> [Task]: Lift out each line of the data that holds "click".

> [Data]:

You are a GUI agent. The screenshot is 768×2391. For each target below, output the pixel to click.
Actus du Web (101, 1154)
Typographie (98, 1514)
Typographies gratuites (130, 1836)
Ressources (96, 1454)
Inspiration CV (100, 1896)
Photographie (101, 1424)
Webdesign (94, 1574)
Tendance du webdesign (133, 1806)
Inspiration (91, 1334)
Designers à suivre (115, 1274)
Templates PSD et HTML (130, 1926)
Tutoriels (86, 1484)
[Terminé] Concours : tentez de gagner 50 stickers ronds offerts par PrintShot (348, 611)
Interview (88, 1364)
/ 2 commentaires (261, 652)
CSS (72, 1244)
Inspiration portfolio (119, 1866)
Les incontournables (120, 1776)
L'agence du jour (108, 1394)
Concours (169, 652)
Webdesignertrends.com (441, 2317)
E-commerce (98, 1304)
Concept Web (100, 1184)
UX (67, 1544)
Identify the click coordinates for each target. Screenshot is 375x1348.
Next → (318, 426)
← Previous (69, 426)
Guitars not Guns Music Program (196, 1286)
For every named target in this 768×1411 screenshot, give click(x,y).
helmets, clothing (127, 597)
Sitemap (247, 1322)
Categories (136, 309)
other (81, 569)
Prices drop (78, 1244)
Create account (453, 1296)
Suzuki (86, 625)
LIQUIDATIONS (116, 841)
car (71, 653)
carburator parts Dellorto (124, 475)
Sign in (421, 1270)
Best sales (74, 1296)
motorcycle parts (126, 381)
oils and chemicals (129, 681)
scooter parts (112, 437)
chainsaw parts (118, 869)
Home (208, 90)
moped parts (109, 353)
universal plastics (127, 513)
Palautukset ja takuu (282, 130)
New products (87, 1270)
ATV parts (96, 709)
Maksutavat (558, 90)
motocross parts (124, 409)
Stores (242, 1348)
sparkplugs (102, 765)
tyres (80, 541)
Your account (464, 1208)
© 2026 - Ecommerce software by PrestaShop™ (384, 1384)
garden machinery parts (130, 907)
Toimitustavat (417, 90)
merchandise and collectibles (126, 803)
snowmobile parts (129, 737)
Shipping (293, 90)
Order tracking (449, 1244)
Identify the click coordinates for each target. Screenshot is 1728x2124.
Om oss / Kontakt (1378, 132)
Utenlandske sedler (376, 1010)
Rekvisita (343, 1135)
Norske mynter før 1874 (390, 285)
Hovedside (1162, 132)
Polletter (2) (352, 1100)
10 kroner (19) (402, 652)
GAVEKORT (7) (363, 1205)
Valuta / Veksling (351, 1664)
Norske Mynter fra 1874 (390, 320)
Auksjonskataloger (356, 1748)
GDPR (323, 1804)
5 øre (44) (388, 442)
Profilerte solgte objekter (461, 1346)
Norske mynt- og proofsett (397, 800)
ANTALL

> [Solved exercise]:
You are a GUI agent. The screenshot is 768×2391. For each target below, output the pixel to click.
Identify the click coordinates for each target. Screenshot is 375x1348.
For every named target in this 768×1411 screenshot, give click(x,y).
Identify the click coordinates for each target. Screenshot is 1728x2124.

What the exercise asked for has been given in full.